● Text block:
Wednesday, January 30, 2013

Shop at Pennicott's


You already have the address,  now you know the name of the best (okay, only) ladies boutique on my worktable.  Pennicott's at 214 High Street is the place to go for sophisticated fashions and accessories.  The proprietor, A.L. Pennicott inheritted the business from her slightly eccentric spinster aunts and has since extensively modernised the shop's decor to be bang up to the minute.  The minute in this case is sometime in the mid 1950s.  Above each of the ground floor windows is a simple yet bold sign proclaiming the name of the establishment.  The signs are made from cardboard cut to fit in the purpose designed hollow above each window.  The card was painted deep green and foam letter stickers were painted gold and then pressed onto the cardboard.


With the 'bones' of the dowstairs sorted last week, this week I worked on the upper floor.  While the ground floor will concentrate on gowns, the upper floor will house all the accessories needed to accompany them.  A display counter runs along the left wall.  This is made of two parts, the first being a ready-made high counter that was hanging about and the second being made of balsa wood and a few tiny turnings.


In the middle of the floor is a round display stand.  This was made from chipboard scrapbooking swirls and circles cut from balsa wood.  A similar stand runs along the side of the stairwell, this one made with some jewellery findings in place of the balsa wood.  I raided my box of furniture and found some suitable display shelves to line the back wall and a seat to sit against the front wall.  This space still needs some extra shelves on the wall behind the counter and some stair rails, but like the downstairs, the basic 'bones' of the room are now in place.


Scattered around the shop are some polymer clay mannequins and busts.  For the most part these were made with the help of my full body female mould.  You can probably tell which ones were freehand without me needing to point them out.


With the shop progressing well, it was time to get back to the much ignored Apothecary.  This stalled at the start of the year when I decided to use clay to make the bricks.  This is a messy, time consuming task that can't be done in stinking hot weather so while we had a cooler change and a long weekend I got to and pulled out the clay and my impress moulds.

● Excerpted records:
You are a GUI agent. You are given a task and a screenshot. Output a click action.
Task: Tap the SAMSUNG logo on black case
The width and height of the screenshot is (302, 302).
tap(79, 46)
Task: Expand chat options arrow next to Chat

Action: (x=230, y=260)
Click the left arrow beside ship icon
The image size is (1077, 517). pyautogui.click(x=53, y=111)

---

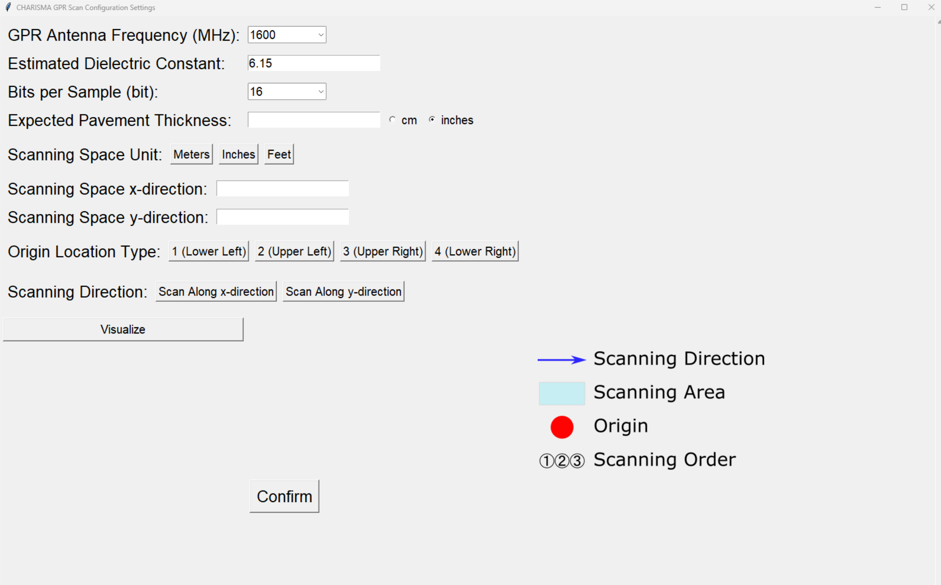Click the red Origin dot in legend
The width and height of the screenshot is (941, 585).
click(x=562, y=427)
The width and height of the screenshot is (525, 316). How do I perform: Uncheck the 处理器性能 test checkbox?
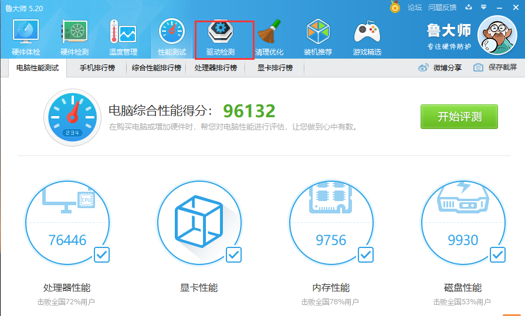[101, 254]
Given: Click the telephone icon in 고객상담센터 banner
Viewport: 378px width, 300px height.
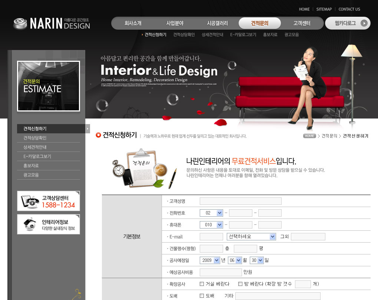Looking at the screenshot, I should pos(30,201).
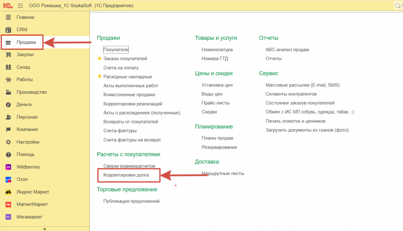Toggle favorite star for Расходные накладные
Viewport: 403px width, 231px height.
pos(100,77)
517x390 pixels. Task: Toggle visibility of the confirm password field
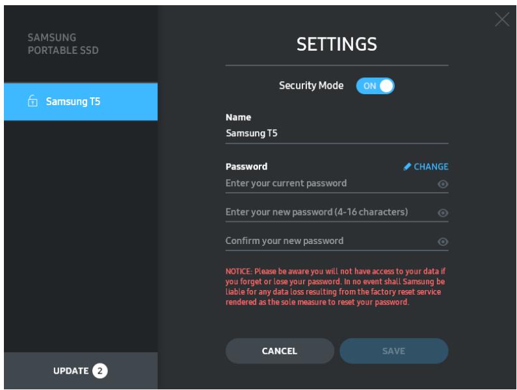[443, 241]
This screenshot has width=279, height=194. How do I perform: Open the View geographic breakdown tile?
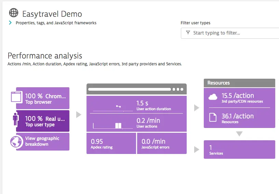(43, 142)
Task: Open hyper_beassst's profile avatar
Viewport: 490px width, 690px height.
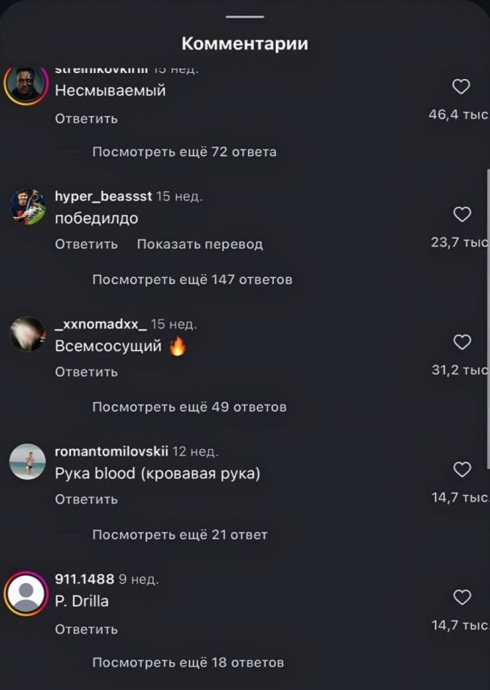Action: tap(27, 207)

● Things to do:
- 1) Revise the Pennicott's text starting with "In the middle" and going on through "point them out.", putting "dress forms" wherever "mannequins" appears.
- 2) Carry the Pennicott's text forward from its final sentence.
The material has no connection to the Pennicott's text.

● Response list:
- 1)
In the middle of the floor is a round display stand.  This was made from chipboard scrapbooking swirls and circles cut from balsa wood.  A similar stand runs along the side of the stairwell, this one made with some jewellery findings in place of the balsa wood.  I raided my box of furniture and found some suitable display shelves to line the back wall and a seat to sit against the front wall.  This space still needs some extra shelves on the wall behind the counter and some stair rails, but like the downstairs, the basic 'bones' of the room are now in place.


Scattered around the shop are some polymer clay dress forms and busts.  For the most part these were made with the help of my full body female mould.  You can probably tell which ones were freehand without me needing to point them out.

- 2)
The air-dry clay was rolled into a thin sheet and glued onto the walls.  My brick impress mould (made by Malcom's Miniatures) is then press into the clay to create the brick pattern.  Doing this in tight corners and accross and over arched ceilings requires the skill of a contortionist to both reach in and still see what you are doing, but the frustration is worth it.  Short of buying real brick slips (which are expensive and probably just as frustrating) clay is the most effective way to produce a brick look finish that I have found.  Because I wanted the Apothecary's chamber to have a very aged, rustic effect I didn't fuss too much with getting the bricks even.  At this point the dried clay has been painted grey (for mortar) and had a couple of dry brushed coats of brickish red-brown but still needs a few more layers of paint before they are properly finished.


At the moment I am really pleased with how both projects are shaping up, if only I could stop the metallic stripe in Pennicott's wallpaper from reflecting the flash everytime I take a photo!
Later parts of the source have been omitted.